Please copy out the entries below exactly, beginning with the line that contains "Open the about encrypted secrets link" and ending with the line that contains "The width and height of the screenshot is (1441, 840).", and include nothing outside that span.

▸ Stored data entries

====================

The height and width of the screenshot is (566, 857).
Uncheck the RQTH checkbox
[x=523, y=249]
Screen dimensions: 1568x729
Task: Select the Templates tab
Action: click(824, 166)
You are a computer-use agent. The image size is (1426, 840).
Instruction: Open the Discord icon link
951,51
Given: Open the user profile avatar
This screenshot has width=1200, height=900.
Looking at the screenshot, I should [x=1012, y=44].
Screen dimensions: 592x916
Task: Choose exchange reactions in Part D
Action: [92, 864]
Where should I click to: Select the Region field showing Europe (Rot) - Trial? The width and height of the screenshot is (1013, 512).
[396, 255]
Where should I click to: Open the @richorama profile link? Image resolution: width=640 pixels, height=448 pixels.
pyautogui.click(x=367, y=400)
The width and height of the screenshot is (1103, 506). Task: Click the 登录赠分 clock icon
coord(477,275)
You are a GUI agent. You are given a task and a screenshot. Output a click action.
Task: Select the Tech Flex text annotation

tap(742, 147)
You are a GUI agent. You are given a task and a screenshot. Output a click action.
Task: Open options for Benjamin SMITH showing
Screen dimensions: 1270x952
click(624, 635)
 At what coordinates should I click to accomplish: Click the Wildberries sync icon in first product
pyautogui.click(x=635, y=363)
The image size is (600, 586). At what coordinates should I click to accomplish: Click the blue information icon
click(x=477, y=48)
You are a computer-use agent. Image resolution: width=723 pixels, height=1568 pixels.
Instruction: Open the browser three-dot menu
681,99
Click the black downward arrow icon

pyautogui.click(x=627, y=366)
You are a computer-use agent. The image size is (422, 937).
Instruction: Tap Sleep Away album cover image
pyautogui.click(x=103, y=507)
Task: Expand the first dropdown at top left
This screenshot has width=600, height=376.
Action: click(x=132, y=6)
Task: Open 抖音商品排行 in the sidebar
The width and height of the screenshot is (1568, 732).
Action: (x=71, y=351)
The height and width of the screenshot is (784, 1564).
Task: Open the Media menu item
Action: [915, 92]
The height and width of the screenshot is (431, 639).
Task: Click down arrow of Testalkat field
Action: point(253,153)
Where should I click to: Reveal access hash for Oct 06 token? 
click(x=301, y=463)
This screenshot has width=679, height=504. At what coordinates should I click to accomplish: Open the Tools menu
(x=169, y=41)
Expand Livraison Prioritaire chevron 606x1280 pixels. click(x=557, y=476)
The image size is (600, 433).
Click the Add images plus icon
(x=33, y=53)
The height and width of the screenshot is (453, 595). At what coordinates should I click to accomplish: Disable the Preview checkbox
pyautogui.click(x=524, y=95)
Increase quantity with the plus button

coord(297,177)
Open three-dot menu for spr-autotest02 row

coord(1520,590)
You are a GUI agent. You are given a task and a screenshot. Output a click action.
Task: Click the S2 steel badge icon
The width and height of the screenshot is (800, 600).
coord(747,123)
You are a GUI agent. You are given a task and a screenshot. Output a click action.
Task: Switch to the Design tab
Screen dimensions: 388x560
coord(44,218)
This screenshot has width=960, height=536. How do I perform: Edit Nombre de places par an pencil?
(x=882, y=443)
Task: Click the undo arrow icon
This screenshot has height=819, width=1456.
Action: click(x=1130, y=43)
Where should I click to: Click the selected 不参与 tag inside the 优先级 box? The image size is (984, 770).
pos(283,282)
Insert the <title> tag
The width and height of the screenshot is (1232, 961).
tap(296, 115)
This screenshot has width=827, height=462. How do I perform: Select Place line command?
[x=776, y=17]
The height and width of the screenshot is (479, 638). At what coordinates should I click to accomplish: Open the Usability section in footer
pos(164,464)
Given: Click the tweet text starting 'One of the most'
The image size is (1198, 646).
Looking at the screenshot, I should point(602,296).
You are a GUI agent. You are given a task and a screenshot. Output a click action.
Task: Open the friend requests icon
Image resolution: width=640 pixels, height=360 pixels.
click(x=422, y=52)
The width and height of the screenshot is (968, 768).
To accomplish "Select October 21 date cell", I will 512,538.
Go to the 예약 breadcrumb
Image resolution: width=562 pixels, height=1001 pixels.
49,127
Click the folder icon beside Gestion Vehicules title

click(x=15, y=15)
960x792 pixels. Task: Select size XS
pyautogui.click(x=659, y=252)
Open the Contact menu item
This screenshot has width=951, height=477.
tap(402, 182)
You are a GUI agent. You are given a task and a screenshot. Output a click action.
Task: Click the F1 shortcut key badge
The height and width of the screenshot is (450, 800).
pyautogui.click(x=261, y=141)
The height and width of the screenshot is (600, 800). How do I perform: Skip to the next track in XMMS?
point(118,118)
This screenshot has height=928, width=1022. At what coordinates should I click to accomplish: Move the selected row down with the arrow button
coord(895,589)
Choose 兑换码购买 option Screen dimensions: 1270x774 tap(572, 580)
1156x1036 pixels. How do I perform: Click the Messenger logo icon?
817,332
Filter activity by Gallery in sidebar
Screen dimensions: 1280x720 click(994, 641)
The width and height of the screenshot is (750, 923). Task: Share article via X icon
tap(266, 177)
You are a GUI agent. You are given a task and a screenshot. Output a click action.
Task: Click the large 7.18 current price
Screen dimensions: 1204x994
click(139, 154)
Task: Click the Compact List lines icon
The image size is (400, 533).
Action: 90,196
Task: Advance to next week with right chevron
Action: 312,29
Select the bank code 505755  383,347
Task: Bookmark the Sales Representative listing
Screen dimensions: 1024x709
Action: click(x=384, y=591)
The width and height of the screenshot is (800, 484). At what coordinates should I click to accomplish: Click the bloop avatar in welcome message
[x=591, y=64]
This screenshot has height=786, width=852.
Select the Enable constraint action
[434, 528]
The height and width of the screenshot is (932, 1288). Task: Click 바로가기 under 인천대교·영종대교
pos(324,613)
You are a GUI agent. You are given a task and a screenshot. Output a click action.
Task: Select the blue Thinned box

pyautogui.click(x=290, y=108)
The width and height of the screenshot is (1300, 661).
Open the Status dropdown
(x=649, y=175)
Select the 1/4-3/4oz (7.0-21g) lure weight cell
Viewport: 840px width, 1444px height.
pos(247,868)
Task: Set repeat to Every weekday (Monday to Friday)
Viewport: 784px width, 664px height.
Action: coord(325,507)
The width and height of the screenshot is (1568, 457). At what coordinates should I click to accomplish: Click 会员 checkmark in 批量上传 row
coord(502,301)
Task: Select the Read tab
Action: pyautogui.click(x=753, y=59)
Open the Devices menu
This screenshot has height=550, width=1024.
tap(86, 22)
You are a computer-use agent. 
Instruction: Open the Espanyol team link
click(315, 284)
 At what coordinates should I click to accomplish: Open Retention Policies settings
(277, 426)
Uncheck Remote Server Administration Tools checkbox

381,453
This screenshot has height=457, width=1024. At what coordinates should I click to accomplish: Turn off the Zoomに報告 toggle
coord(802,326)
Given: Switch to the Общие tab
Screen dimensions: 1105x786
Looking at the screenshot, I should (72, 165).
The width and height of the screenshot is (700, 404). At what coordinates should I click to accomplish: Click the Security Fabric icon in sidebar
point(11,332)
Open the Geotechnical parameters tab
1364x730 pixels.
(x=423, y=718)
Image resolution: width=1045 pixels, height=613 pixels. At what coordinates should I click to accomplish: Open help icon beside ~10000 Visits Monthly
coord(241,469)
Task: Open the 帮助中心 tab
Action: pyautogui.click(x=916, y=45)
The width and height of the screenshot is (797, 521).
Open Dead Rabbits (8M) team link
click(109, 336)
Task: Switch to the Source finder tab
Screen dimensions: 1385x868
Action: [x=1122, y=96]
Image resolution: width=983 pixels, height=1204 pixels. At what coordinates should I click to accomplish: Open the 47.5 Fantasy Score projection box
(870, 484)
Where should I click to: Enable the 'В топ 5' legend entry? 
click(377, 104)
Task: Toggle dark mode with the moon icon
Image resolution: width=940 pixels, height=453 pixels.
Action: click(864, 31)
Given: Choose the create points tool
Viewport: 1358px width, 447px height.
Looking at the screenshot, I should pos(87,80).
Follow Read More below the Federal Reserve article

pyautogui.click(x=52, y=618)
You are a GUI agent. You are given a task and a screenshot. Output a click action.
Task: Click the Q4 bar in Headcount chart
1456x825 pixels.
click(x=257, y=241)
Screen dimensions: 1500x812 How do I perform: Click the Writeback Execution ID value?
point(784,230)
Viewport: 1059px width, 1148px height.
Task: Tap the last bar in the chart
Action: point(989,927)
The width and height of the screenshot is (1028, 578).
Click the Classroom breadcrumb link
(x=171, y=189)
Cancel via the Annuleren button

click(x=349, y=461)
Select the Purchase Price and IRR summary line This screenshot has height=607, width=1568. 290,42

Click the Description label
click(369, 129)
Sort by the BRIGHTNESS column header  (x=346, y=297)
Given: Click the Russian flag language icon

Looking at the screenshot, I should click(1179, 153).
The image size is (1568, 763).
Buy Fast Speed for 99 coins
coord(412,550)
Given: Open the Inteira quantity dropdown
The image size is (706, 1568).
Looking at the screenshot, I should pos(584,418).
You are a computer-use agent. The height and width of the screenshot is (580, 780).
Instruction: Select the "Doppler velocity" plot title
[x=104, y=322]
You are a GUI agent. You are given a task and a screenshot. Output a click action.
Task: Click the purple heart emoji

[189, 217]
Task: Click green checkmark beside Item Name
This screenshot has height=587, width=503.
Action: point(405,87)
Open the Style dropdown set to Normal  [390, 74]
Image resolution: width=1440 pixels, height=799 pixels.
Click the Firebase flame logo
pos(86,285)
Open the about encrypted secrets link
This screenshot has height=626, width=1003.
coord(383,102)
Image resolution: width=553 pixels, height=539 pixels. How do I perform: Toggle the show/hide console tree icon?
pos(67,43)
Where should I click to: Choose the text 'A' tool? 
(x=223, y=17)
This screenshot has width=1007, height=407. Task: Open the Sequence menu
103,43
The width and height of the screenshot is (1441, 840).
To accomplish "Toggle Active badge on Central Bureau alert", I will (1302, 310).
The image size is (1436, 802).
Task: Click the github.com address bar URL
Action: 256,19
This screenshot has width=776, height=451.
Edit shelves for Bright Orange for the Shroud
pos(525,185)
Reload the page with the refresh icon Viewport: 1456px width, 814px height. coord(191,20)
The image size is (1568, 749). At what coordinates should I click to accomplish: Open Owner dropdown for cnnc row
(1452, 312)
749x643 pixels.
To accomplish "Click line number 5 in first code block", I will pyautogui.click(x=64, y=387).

====================

▸ Exercise response
Open the about encrypted secrets link
This screenshot has height=626, width=1003.
coord(383,102)
Image resolution: width=553 pixels, height=539 pixels. How do I perform: Toggle the show/hide console tree icon?
pos(67,43)
Where should I click to: Choose the text 'A' tool? 
(x=223, y=17)
This screenshot has width=1007, height=407. Task: Open the Sequence menu
103,43
The width and height of the screenshot is (1441, 840).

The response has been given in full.